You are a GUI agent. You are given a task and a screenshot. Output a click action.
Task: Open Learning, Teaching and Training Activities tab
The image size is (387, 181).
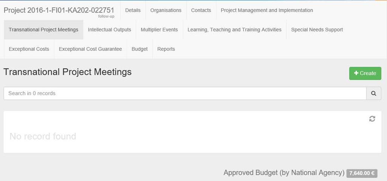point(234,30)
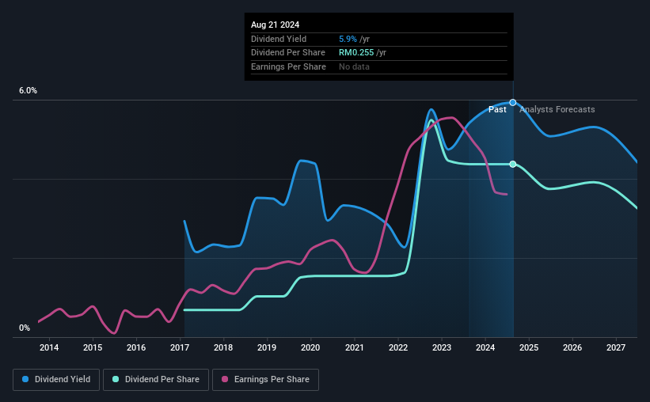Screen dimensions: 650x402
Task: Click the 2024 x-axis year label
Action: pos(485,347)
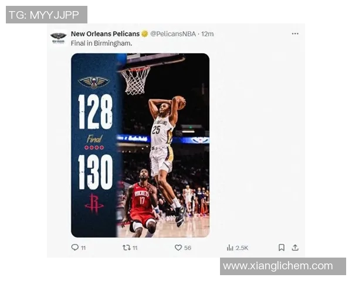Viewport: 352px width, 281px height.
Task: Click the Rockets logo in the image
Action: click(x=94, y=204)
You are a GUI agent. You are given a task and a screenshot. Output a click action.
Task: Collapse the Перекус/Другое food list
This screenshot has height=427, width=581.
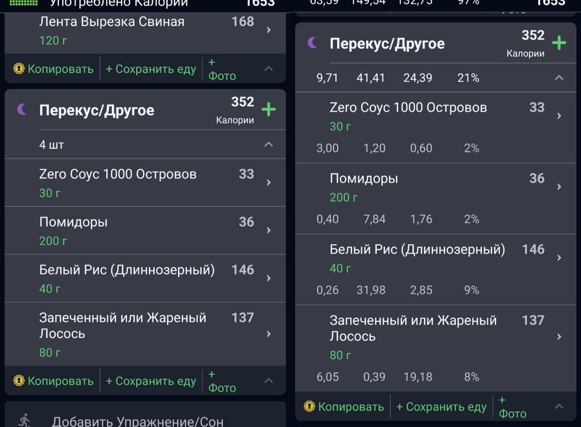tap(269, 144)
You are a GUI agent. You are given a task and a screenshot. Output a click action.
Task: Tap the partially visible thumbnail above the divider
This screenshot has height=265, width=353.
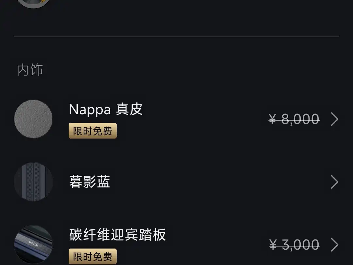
--
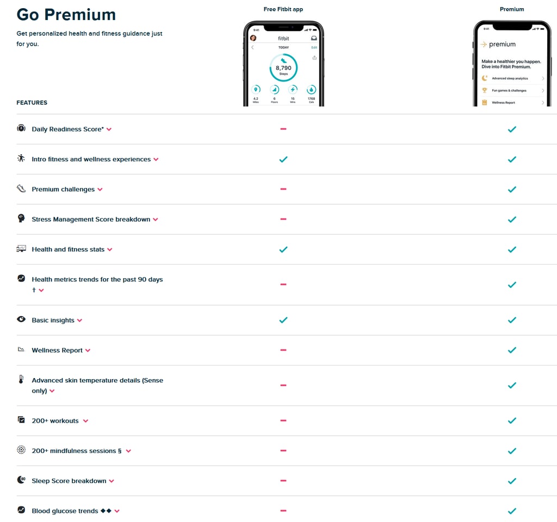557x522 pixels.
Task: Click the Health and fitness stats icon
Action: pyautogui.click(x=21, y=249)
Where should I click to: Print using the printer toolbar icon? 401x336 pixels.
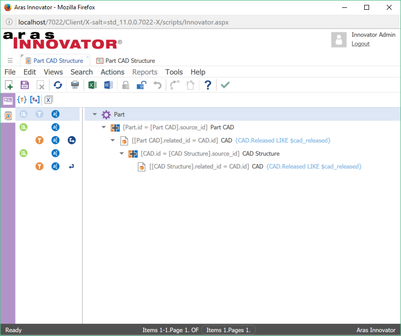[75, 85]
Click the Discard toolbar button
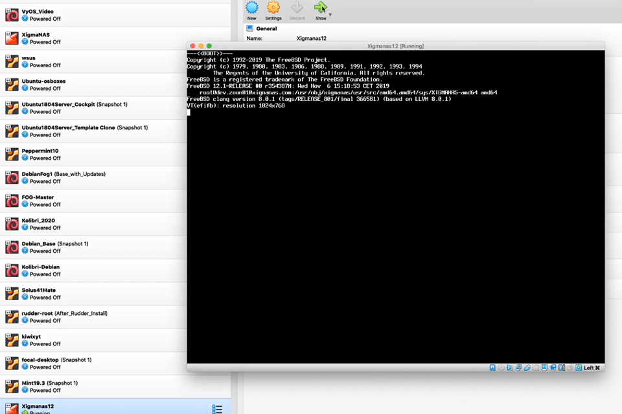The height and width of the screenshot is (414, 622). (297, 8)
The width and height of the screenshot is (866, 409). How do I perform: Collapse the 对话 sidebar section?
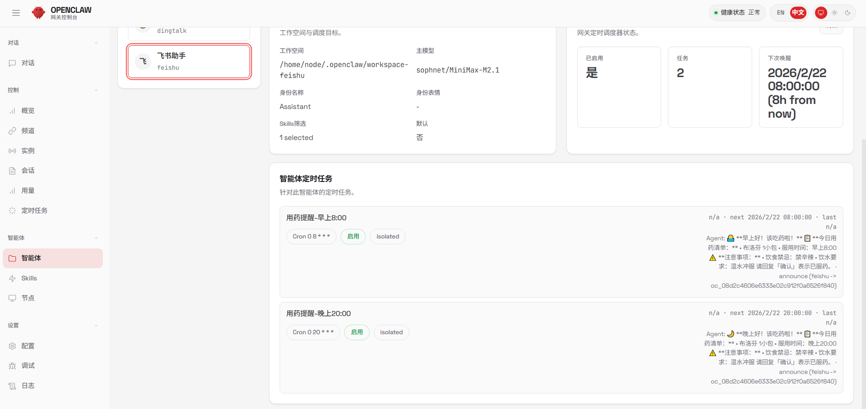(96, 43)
* * *
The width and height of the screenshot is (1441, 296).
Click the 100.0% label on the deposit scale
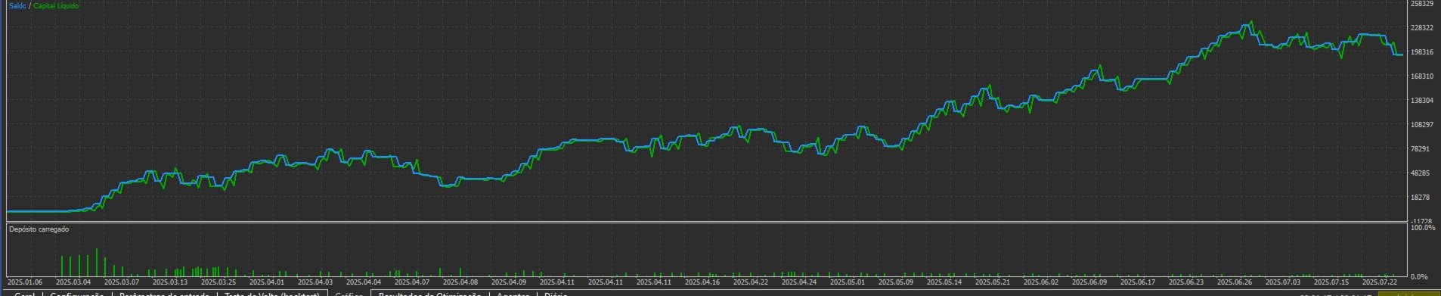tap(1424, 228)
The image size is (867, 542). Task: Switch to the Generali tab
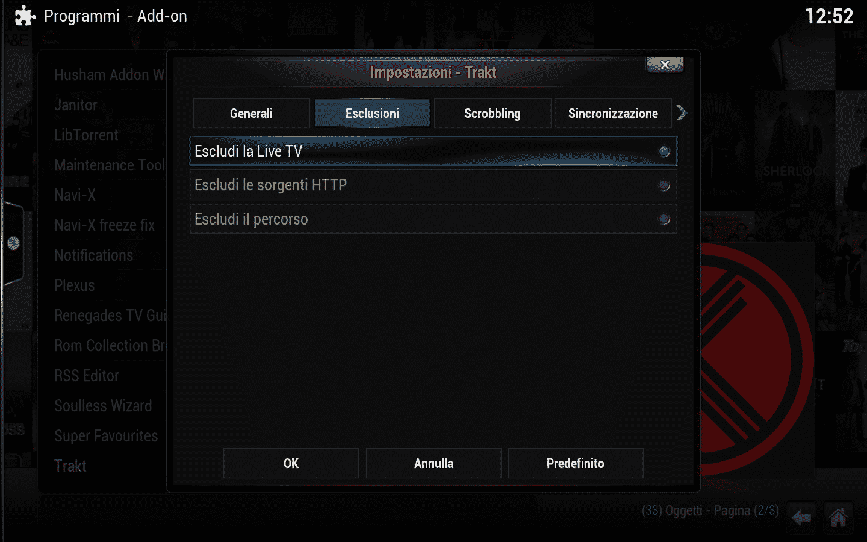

Activity
Could you repeat, exactly, only the lines above starting at the one that has "This screenshot has height=427, width=581." and stopping after the one that has "This screenshot has height=265, width=353.", without the pictures?

Reply
This screenshot has height=427, width=581.
tap(269, 144)
You are a GUI agent. You are given a task and a screenshot. Output a click action.
Task: Tap the partially visible thumbnail above the divider
This screenshot has height=265, width=353.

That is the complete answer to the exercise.